Koros opened a side drawer, withdrew an address book, and wrote down Fill’s address for me.
“You’ll find he’s quite harmless,” he said.
“How long have you worked for Ms. Fairbairn?”
“I don’t do much work for her, I’m afraid. I merely manage checking accounts for a few of her charities. However, I’ve enjoyed Sweetie’s friendship for several years.”
“You can think of no one else who might bear a grudge against Ms. Fairbairn?”
“Even Andrew Fill is a stretch, Mr. Elstrom. He must have gotten in a jam; gambling, perhaps, or drugs. I can think of no one else.”
“Nobody?”
“Nobody at all,” he said.
Andrew Fill lived in an old building with black metal windows. It could have once been a factory or a warehouse and was built of Old Chicago Brick, that particular blend of yellowish, grayish, tannish bricks that line the sides and backs of most of the older factories and apartment buildings in the city. There’s lots of bland, vague ish in that long-ago blend of brick, except for the dark, burned ones. Those they call clinkers, and they’re in the mix, too, because in the years following the great fire, not even overbaked bricks got wasted rebuilding old Chicago, not when they could be used on the dark sides and backs of buildings where no one except the owners would see.
Still, it’s always those clinkers that draw the eye, because there’s nothing vague-nothing ish-about them.

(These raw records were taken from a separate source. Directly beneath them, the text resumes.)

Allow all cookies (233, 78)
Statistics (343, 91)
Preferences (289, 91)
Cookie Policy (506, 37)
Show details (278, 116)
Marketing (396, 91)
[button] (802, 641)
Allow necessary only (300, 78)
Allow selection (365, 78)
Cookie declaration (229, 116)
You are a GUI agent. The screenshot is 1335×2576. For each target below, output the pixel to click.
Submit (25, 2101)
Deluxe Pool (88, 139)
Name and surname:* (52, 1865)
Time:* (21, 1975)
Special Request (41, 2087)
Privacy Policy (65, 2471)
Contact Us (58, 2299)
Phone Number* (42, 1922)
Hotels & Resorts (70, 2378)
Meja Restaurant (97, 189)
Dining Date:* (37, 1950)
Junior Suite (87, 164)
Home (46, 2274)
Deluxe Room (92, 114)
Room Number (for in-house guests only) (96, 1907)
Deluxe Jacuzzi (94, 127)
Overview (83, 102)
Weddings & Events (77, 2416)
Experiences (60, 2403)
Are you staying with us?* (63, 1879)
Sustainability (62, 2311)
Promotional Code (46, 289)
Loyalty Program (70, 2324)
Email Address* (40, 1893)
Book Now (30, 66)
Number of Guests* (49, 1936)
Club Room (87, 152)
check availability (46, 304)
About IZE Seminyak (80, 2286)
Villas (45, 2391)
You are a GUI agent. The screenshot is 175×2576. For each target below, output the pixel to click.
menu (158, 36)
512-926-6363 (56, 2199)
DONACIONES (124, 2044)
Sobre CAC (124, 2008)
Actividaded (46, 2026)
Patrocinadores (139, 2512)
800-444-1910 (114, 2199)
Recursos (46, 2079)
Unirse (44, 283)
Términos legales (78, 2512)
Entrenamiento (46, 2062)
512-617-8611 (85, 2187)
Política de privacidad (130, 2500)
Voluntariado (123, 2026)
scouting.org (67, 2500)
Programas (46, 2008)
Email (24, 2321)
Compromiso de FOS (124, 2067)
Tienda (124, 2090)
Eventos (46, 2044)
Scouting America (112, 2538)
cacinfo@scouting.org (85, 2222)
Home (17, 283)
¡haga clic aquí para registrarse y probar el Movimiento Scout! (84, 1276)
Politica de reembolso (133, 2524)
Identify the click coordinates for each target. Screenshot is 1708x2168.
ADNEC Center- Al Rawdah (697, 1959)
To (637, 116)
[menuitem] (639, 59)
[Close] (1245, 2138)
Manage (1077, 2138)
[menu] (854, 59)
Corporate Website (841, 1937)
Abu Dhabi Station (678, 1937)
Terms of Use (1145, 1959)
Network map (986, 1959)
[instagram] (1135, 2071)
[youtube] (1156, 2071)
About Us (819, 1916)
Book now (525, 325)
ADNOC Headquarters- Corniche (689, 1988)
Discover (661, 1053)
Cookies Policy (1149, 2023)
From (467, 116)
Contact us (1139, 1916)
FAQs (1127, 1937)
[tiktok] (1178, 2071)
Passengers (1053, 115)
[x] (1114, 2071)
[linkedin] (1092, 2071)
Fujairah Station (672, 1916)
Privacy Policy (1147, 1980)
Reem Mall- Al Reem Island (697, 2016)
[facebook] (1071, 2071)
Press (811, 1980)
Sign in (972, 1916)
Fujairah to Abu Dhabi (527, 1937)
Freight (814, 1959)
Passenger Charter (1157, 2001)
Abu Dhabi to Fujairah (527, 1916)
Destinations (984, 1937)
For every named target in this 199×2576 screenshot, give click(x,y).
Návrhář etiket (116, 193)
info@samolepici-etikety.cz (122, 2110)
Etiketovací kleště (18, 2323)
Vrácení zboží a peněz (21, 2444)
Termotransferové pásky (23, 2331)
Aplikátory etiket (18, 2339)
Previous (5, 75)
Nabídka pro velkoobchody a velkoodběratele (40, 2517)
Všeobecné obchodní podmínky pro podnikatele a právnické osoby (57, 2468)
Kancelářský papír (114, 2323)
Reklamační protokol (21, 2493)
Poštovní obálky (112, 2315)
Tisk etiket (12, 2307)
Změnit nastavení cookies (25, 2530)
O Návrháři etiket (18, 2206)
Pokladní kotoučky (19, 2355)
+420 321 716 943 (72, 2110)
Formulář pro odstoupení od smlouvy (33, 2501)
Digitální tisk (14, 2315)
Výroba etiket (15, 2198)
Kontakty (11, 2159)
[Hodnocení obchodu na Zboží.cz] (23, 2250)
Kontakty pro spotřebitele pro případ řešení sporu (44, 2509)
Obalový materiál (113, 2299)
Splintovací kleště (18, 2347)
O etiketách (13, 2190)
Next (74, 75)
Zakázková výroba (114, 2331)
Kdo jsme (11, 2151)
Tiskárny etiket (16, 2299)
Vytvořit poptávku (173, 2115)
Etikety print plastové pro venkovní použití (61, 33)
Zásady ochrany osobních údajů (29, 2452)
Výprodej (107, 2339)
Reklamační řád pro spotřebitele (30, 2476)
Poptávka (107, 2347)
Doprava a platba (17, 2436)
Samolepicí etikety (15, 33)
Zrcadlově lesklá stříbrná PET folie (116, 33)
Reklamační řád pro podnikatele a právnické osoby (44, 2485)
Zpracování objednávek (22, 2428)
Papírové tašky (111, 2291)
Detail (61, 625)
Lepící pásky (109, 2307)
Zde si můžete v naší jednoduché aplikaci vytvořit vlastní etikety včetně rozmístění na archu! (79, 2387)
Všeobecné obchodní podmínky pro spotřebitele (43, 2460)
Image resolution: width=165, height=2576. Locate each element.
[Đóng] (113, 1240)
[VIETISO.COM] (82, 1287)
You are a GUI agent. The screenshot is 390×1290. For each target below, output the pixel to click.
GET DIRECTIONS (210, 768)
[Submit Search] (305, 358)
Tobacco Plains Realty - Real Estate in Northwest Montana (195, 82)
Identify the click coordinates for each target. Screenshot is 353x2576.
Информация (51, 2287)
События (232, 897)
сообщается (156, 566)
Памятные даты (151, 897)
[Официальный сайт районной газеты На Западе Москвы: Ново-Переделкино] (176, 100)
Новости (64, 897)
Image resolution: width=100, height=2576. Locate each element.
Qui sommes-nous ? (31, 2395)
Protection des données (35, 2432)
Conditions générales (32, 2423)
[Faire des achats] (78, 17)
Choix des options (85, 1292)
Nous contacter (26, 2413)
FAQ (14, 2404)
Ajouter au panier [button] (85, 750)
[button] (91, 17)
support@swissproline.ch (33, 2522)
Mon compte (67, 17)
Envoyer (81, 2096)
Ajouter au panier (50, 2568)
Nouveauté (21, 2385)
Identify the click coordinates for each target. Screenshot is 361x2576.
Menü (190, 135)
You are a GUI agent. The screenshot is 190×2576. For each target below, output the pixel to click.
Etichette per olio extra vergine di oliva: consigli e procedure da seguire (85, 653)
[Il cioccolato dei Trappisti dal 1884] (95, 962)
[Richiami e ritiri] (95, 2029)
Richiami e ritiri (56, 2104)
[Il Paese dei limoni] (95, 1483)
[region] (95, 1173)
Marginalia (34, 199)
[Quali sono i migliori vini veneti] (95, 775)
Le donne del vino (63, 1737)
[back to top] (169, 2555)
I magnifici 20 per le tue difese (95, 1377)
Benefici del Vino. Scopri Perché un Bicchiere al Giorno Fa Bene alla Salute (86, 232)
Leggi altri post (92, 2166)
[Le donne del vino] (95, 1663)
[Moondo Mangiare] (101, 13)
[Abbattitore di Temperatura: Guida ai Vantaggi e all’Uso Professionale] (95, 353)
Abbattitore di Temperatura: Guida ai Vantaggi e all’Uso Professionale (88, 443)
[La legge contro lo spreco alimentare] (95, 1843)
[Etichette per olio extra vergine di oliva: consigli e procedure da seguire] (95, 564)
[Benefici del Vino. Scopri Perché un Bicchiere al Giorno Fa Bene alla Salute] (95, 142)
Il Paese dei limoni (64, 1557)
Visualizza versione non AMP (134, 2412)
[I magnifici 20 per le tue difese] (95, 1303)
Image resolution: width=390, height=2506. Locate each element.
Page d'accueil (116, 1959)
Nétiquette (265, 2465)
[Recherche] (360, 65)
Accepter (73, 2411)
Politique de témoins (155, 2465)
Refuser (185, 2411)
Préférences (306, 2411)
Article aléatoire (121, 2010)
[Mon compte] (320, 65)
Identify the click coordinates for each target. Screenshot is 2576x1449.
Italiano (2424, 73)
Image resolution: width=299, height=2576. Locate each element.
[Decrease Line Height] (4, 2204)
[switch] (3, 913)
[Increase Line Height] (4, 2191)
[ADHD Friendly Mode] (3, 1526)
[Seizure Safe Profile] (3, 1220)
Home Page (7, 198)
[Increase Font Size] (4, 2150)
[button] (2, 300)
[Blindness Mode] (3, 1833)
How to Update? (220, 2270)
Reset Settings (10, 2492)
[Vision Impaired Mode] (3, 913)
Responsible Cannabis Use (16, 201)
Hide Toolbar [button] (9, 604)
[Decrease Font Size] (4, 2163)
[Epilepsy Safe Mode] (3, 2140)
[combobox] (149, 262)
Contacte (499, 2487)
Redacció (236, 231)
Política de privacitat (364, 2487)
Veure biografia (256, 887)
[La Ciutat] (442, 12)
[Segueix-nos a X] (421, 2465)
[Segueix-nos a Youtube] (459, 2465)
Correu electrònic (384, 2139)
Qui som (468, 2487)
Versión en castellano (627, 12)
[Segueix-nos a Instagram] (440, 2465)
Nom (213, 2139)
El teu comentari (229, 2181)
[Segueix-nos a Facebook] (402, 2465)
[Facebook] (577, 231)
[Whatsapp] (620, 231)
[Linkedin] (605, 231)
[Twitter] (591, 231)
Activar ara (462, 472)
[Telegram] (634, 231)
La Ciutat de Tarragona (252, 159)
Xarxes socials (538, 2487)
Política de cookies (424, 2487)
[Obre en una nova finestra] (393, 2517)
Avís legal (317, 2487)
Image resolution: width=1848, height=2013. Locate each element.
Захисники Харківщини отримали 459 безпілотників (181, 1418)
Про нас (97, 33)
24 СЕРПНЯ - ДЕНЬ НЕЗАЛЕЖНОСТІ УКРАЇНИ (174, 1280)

They look stronger and rougher than the others. They don’t fit in.
Fill didn’t respond to his buzzer. Judging by the amount of mass-mailed flyers piled on the tile floor beneath his little mail door, he hadn’t been around to answer his buzzer for quite some time.
Someone had saved a buck on the mailboxes. They were flimsy, made of cheap plated tin. The lid flexed enough to show a box stuffed with envelopes. I pinched two out. One was an electric bill. The other was an investment account check. Both had been mailed almost a month earlier.
They would have arrived about the time James Stitts was killed.
Andrew Fill could have gone away, perhaps on vacation, without thinking to put a hold on his mail. Nothing but an oversight, an act of forgetting.
Or those month-old pieces of mail could have been clinkers. Things that didn’t fit in.
I jammed Fill’s two envelopes back in his cheap tin mailbox and went out to the Jeep.
I called Duggan. “Andrew Fill took some money from one of Ms. Fairbairn’s charities, and then he might have taken off. His mail is piling up.”
“Did Koros have any other potentials?”
“He didn’t even see Fill as a likely suspect.”
“All right, then.”
“Any luck on finding out who set that fire?”
“The building manager has changed the locks on the doors that access the ladders to the roof.”
“That’s it? No further investigation?”
“Ms. Fairbairn wants no publicity.” He mumbled something about calling me later and clicked me away.
I was sure he would.
When pigs flew.
Amanda put the last nail into the day when she called that evening. “I’ve got to cancel for next week.”
“We haven’t even set a specific day yet. Now you’re saying you’re unavailable for the entire week?”
Mine was a thin protest, though. Yesterday’s evening at Rokie’s had been stilted, probably for reasons neither of us quite understood. We’d ended up with nothing to say to one another.
“A group of us are going to be working rather intensely on the Memorial Hospital project,” she offered.